▸ INSTRUCTIONS TO FOLLOW
Scan the following material for the string "Increase" and copy each line in which it appears.

▸ MATERIAL TO PROCESS
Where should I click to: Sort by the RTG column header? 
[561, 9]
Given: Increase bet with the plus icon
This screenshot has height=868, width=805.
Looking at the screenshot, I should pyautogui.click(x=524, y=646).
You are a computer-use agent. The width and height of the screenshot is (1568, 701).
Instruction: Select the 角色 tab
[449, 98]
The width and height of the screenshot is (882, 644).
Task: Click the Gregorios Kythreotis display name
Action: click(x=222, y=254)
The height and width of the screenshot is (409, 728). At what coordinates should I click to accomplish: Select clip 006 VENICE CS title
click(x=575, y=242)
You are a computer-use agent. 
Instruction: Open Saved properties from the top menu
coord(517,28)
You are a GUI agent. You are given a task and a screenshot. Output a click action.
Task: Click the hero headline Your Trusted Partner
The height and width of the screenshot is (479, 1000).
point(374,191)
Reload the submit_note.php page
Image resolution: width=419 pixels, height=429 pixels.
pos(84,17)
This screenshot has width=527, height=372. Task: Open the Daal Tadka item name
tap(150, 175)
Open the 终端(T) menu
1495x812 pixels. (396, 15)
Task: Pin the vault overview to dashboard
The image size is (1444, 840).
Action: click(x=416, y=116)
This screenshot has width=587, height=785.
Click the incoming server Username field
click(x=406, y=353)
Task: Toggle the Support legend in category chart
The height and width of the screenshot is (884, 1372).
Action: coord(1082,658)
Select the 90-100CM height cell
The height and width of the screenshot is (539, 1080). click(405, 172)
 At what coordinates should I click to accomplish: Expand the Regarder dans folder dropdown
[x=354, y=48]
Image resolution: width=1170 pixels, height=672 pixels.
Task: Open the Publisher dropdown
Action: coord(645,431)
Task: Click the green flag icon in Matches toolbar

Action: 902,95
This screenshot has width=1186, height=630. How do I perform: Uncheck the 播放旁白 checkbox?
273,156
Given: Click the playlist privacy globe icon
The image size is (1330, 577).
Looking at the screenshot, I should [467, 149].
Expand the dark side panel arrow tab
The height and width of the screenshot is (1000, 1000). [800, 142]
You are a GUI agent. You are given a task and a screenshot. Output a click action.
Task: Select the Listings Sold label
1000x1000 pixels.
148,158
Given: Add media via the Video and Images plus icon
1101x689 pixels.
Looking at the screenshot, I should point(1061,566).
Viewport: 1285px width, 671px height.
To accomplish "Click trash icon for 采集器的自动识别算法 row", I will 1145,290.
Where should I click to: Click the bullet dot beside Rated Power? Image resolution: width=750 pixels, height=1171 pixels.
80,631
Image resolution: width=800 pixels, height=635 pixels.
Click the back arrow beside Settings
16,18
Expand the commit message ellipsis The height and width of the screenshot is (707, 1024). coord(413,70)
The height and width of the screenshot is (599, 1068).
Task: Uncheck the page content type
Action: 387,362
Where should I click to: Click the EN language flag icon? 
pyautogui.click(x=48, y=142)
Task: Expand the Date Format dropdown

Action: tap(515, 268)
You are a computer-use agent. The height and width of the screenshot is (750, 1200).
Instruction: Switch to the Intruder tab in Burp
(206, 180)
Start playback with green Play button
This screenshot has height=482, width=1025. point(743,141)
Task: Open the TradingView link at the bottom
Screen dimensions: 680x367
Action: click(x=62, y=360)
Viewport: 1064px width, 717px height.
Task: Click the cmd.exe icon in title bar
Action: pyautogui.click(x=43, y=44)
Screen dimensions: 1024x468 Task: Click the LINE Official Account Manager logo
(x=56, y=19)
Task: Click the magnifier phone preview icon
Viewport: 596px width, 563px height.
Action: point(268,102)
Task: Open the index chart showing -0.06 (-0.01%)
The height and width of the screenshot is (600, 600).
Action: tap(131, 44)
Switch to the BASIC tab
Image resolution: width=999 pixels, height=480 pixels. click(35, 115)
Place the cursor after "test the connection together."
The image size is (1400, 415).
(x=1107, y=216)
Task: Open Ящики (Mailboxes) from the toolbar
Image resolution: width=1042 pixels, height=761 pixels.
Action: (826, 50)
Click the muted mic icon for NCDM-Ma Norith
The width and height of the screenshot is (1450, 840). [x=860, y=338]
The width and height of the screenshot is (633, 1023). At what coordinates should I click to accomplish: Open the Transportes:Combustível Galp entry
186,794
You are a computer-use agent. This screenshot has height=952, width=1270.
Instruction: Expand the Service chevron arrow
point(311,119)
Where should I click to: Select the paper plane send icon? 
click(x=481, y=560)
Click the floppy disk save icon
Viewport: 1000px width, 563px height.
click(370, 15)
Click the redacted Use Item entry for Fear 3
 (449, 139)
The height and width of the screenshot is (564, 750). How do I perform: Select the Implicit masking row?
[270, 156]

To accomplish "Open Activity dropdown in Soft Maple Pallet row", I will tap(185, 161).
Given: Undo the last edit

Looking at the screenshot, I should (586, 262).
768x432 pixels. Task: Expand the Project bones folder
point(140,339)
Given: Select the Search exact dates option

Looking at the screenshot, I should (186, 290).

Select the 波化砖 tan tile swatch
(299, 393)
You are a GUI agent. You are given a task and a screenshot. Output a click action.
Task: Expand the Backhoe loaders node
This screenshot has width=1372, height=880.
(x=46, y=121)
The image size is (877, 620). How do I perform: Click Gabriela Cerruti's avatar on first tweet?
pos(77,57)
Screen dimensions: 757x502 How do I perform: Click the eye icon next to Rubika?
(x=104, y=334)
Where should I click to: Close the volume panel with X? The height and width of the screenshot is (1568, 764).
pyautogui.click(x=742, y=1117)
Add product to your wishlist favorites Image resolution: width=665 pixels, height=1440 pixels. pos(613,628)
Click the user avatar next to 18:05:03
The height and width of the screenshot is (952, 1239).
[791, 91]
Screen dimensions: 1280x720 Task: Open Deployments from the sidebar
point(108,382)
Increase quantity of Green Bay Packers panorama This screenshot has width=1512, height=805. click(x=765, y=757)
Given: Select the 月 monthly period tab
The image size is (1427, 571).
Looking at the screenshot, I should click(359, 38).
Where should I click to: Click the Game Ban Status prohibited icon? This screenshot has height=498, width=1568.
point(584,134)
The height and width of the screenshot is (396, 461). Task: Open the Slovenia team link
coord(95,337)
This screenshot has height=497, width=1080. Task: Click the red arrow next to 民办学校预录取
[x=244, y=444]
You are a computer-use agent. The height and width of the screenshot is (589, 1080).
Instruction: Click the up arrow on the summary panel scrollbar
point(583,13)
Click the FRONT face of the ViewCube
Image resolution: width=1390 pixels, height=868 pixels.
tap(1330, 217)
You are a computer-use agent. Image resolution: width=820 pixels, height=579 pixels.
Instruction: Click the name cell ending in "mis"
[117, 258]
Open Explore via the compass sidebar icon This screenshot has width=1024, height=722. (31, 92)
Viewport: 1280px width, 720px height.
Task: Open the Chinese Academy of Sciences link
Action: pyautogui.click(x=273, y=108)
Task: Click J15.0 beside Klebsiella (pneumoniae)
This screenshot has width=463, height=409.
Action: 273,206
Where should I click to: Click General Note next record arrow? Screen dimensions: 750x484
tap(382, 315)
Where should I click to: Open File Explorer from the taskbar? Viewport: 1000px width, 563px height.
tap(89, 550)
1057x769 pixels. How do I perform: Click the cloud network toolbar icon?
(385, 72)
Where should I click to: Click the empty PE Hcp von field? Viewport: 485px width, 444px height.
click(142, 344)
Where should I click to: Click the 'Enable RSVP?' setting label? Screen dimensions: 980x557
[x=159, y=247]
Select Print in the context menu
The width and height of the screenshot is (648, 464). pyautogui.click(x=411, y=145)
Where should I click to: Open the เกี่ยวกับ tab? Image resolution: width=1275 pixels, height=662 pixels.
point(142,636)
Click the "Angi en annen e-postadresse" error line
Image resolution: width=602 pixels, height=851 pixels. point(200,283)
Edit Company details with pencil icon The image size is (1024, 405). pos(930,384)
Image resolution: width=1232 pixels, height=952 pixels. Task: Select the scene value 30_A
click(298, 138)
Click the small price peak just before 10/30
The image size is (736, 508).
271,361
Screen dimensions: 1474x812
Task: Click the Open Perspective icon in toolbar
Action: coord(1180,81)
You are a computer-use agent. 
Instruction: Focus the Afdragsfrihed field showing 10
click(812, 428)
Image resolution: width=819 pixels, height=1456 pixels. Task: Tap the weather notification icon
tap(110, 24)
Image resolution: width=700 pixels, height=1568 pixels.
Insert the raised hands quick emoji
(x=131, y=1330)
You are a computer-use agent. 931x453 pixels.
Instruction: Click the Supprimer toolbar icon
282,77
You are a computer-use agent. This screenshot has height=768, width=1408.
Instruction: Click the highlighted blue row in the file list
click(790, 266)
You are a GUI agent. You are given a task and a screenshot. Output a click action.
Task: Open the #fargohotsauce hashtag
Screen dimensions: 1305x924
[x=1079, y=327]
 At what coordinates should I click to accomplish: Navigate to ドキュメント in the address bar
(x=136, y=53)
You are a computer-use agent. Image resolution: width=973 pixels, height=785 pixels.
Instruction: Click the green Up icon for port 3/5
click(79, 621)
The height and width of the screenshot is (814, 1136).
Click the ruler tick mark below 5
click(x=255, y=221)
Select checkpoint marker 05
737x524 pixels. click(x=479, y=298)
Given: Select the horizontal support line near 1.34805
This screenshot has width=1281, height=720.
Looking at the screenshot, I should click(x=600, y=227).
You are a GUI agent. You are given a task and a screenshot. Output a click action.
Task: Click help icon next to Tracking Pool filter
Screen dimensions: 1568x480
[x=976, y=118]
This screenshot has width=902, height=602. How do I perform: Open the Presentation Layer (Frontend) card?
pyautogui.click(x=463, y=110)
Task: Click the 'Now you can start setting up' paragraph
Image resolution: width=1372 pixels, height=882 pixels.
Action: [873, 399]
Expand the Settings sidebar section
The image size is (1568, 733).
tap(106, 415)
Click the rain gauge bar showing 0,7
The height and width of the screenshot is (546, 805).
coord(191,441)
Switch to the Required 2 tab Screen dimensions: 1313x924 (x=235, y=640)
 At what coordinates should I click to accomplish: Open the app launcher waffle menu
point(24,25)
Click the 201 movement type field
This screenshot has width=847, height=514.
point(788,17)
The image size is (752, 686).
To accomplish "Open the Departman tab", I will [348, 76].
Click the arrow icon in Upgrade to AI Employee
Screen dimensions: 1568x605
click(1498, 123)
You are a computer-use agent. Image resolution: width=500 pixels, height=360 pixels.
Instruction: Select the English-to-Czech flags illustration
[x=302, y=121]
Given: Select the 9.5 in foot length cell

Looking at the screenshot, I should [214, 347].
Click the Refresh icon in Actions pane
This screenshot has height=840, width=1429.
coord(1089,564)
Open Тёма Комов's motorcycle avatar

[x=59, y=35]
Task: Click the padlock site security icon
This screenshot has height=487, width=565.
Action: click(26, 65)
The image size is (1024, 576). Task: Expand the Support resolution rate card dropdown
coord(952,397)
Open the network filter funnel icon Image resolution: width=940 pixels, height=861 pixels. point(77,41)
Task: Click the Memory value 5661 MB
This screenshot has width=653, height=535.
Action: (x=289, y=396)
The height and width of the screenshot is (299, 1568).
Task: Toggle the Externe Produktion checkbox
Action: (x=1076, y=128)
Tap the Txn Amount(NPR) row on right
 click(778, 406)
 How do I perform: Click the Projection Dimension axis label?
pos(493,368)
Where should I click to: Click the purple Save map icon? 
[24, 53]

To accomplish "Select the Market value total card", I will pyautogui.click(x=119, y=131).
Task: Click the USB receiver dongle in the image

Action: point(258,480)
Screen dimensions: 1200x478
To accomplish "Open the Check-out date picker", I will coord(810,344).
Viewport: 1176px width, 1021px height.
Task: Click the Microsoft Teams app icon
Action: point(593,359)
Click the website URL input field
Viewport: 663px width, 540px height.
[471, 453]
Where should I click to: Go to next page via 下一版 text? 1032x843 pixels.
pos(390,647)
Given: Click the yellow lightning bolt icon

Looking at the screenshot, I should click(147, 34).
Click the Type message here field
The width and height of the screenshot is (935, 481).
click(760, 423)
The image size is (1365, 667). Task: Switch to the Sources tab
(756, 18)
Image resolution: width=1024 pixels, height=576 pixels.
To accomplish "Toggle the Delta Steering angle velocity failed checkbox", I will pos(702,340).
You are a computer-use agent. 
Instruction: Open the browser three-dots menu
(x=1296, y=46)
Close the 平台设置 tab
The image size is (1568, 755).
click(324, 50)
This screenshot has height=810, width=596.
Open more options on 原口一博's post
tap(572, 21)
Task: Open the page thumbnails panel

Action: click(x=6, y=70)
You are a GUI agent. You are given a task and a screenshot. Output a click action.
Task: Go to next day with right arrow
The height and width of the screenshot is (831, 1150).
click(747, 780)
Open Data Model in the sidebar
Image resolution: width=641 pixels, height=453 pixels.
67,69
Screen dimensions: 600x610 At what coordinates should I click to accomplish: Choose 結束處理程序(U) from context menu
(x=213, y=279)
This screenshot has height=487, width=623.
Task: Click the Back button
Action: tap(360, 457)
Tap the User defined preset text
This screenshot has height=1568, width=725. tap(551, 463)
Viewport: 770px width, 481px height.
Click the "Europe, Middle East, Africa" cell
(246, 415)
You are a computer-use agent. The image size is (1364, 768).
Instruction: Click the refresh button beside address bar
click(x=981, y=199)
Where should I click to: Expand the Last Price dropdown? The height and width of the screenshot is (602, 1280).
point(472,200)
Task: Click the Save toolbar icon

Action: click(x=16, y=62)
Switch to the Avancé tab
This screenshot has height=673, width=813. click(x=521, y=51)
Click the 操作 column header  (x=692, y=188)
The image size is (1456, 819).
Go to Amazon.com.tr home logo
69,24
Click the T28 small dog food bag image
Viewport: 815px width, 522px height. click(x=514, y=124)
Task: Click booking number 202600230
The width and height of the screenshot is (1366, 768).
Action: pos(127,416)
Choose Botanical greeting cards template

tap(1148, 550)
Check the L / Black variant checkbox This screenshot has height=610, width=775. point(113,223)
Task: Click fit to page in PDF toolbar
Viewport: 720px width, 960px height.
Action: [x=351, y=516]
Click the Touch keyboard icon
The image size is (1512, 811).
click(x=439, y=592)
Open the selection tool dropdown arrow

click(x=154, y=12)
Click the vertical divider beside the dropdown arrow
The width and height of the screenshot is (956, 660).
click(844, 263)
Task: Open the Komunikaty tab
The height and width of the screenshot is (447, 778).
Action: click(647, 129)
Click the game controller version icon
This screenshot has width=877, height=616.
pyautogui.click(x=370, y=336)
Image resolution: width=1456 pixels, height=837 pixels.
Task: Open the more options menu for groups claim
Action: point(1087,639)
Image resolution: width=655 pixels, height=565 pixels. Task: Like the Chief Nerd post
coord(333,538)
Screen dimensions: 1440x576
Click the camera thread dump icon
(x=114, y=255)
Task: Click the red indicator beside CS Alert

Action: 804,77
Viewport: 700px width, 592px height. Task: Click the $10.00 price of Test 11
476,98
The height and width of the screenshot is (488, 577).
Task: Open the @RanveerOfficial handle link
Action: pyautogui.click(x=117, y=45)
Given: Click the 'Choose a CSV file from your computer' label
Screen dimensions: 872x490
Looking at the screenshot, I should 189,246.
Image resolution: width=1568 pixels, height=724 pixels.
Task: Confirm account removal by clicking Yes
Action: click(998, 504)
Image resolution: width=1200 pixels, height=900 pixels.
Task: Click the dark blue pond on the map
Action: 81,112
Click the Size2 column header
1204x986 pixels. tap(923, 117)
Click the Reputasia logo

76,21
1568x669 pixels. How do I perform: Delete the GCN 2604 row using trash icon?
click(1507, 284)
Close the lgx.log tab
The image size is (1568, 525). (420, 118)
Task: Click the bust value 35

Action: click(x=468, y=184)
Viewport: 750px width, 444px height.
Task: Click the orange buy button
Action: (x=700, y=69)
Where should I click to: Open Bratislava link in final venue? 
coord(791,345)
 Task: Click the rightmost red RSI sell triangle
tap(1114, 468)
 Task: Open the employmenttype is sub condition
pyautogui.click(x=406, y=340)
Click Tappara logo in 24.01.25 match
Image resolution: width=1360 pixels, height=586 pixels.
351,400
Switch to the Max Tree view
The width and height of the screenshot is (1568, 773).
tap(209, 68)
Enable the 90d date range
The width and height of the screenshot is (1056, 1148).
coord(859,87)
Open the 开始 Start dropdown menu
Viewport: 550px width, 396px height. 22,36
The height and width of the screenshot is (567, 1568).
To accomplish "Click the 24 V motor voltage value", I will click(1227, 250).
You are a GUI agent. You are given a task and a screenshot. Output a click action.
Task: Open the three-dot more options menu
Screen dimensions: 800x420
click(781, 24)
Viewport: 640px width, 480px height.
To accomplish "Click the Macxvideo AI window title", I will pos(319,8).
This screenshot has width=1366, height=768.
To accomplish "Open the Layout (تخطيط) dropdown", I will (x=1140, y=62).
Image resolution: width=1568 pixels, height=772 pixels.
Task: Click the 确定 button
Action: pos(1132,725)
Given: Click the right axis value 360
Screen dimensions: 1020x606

▸ OUTPUT
Given: Increase bet with the plus icon
Increase quantity of Green Bay Packers panorama This screenshot has width=1512, height=805. click(x=765, y=757)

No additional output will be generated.